What’s at stake, ultimately, here as in the rest of Makavejev’s work, is the notion of innocence. In her exhaustive book-length study Terror and Joy: The Films of Dusan Makavejev, Lorraine Mortimer uses the term in the manner of William Blake, “as something that has no relation to ignorance or lack of wisdom, no fashionable cynicism or sourness, but involves a ‘knowing enchantment’ … which does not reject education but is enriched by it.” It is in this sense of the word that Makavejev’s cinema, for all its supposed provocations and obscenities, can truly be understood as innocent. His films give the constant impression of something being worked through. Or perhaps worked backwards, that is towards a fundamental essence—whether it be the body or a so-called “primitive” conception of the cinema, the twin fascinations of his lifetime.
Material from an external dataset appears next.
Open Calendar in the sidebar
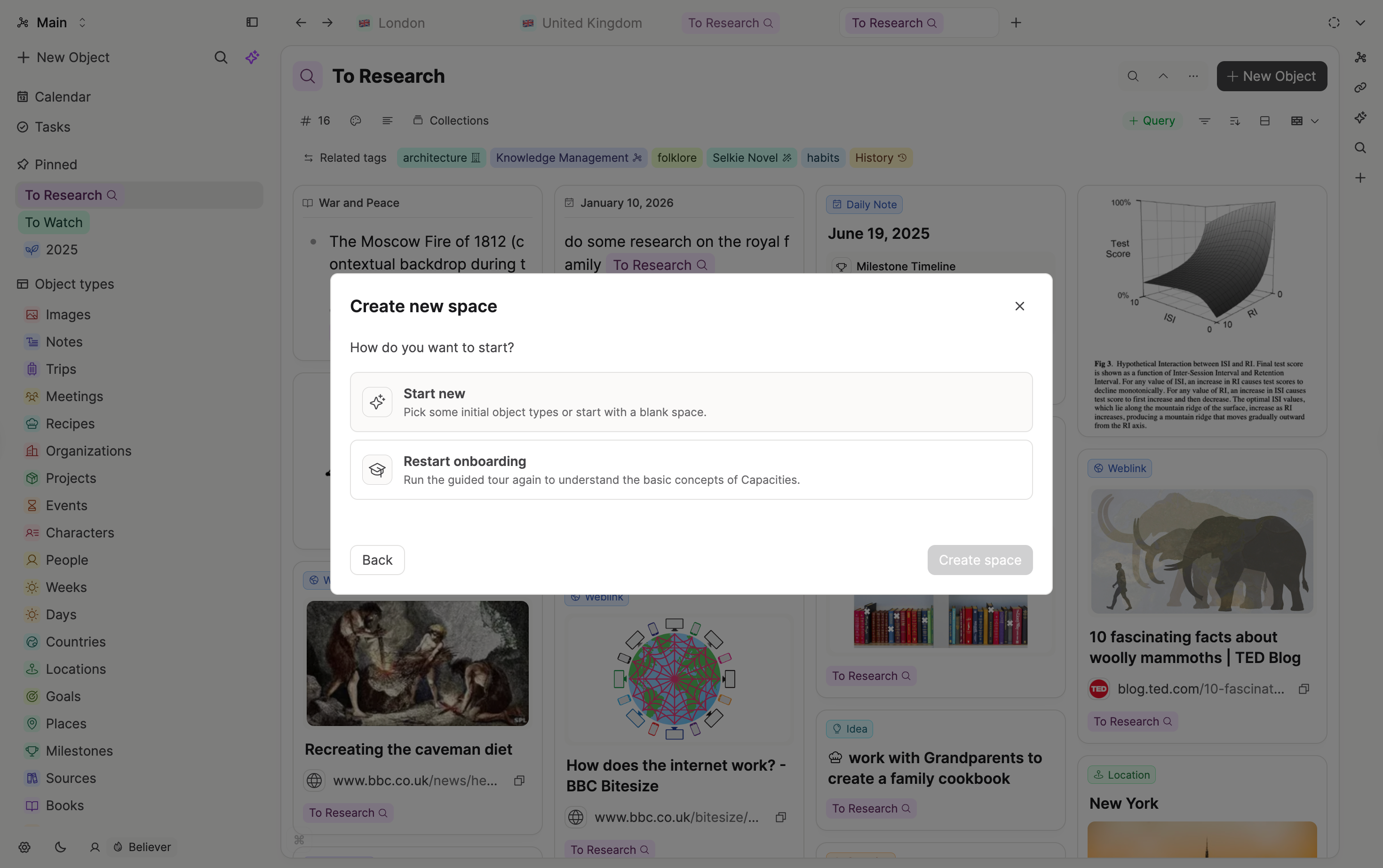This screenshot has width=1383, height=868. (62, 96)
The “knowing enchantment” with which he infuses his associative networks of diverse materials and forms is not the product of callowness, but of hard-won study and a perpetual pursuit of knowledge—a continual uncovering that for him constitutes man’s most durable defense against the abject horrors of the world. A director with no utopian illusions or ideological certainties, Makavejev was incapable of imagining a world where innocence would not need to be protected. Indeed, if his career, so resistant to definitive statements, could be said to affirm any single thing, it’s that innocence must be protected at all costs.
"Dušan Makavejev, Cinema Unbound" is showing February 26 – March 8, 2020 at Anthology Film Archives in New York.